たまたまSNSで知り合った、顔も素性も知らないナオという女性。それぞれが、それぞれのパートナーの不倫で悩んでいるという共通項でつながった。ナオは夫を、僕は妻を不倫相手には奪われたくないと話していた。
でも、見て見ぬフリを続けるのはとても苦しくて、精神的に壊れてしまいそうになるから、何かでストレスを解消しようともちかけたのがあの架空のデートだった。

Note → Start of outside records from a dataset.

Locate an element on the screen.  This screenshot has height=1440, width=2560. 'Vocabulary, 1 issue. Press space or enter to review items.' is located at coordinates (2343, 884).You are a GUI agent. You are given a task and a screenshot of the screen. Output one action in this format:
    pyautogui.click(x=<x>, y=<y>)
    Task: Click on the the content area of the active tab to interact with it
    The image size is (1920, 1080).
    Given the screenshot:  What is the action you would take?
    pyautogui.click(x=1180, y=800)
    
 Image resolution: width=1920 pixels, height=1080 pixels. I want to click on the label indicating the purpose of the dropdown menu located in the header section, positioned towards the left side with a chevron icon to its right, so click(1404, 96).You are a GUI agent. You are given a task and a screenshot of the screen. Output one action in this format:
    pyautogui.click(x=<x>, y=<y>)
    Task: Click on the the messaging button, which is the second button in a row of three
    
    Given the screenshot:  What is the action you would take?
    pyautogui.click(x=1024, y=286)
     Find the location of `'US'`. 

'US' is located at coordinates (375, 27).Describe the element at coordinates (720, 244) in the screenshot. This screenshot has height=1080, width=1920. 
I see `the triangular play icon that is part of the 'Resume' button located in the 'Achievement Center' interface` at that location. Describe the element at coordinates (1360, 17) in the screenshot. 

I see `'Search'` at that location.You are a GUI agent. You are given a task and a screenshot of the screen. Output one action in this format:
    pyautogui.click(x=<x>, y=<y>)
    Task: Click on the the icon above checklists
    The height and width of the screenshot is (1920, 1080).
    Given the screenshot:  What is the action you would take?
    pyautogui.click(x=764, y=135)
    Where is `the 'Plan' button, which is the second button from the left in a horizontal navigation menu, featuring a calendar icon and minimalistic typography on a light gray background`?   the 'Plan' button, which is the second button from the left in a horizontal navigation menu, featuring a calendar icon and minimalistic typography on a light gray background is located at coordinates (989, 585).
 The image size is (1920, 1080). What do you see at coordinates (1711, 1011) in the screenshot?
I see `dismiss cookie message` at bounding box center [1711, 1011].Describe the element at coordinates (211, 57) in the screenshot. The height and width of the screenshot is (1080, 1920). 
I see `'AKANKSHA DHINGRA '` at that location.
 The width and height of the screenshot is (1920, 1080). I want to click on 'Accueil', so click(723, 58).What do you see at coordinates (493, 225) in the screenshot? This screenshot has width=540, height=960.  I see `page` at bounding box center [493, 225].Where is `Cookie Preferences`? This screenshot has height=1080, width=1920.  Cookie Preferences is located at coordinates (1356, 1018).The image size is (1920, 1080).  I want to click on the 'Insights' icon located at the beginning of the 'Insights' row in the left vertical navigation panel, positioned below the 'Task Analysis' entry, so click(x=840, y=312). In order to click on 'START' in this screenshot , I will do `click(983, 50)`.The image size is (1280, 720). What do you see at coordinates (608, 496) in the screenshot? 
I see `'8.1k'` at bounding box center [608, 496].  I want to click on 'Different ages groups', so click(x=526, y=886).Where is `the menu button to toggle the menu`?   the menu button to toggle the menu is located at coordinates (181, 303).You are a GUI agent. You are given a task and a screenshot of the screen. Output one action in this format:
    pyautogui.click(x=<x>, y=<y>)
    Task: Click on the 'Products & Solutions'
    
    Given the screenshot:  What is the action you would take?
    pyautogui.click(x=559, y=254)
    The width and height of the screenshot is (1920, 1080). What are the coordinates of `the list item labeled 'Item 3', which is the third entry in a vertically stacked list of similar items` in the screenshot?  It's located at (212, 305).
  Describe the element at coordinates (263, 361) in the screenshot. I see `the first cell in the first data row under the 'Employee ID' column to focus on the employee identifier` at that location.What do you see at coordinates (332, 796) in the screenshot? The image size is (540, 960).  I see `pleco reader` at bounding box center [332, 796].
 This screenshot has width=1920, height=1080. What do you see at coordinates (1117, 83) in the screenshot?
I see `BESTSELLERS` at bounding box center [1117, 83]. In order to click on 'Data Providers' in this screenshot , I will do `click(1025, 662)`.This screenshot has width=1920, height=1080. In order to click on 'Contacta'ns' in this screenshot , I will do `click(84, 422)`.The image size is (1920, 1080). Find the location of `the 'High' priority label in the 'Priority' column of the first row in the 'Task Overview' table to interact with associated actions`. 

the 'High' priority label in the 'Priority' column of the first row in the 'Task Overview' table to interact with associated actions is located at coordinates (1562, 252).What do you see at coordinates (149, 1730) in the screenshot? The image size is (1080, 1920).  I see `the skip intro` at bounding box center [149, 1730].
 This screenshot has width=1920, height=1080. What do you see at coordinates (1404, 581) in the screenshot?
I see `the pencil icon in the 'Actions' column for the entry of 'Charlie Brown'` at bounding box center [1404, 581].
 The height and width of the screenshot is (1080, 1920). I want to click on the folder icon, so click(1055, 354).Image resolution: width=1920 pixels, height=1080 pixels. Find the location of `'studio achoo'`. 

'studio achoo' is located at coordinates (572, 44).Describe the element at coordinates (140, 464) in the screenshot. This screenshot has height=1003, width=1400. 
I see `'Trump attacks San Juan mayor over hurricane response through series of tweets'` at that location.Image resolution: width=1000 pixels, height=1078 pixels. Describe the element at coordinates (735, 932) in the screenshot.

LINEのメッセージで会話をしながら、まるでそこにいるかのように振る舞った。周りから見たら少しおかしな男と女がいるだろうと思われたことだろうけど、そんなことは関係なかった。自分たちにとって、そのふざけたやり方のデートで擬似不倫の気持ちになって、人知れず復讐できればよかったから。
顔も本名も明かさず、あの場所で待ち合わせて一緒に楽しんだ、ただそれだけの女性だった。
___ふ〜ん、そうか、離婚したのか
“やっぱりな”という感覚もあるし、少々羨ましいような気持ちもある。
これまでと全く違う新しい生活を、自分で切り開いていくというナオの決意表明のような連絡メッセージが、眩しく見えた。
「彰君、そろそろ時間だよ」
「あー、わかった。出かける準備はできてるから」
妻の真澄に急かされて、ソファから立ち上がる。今日はこれから、真澄とあの遊園地へ出かける。二人ともとびきりのオシャレをして。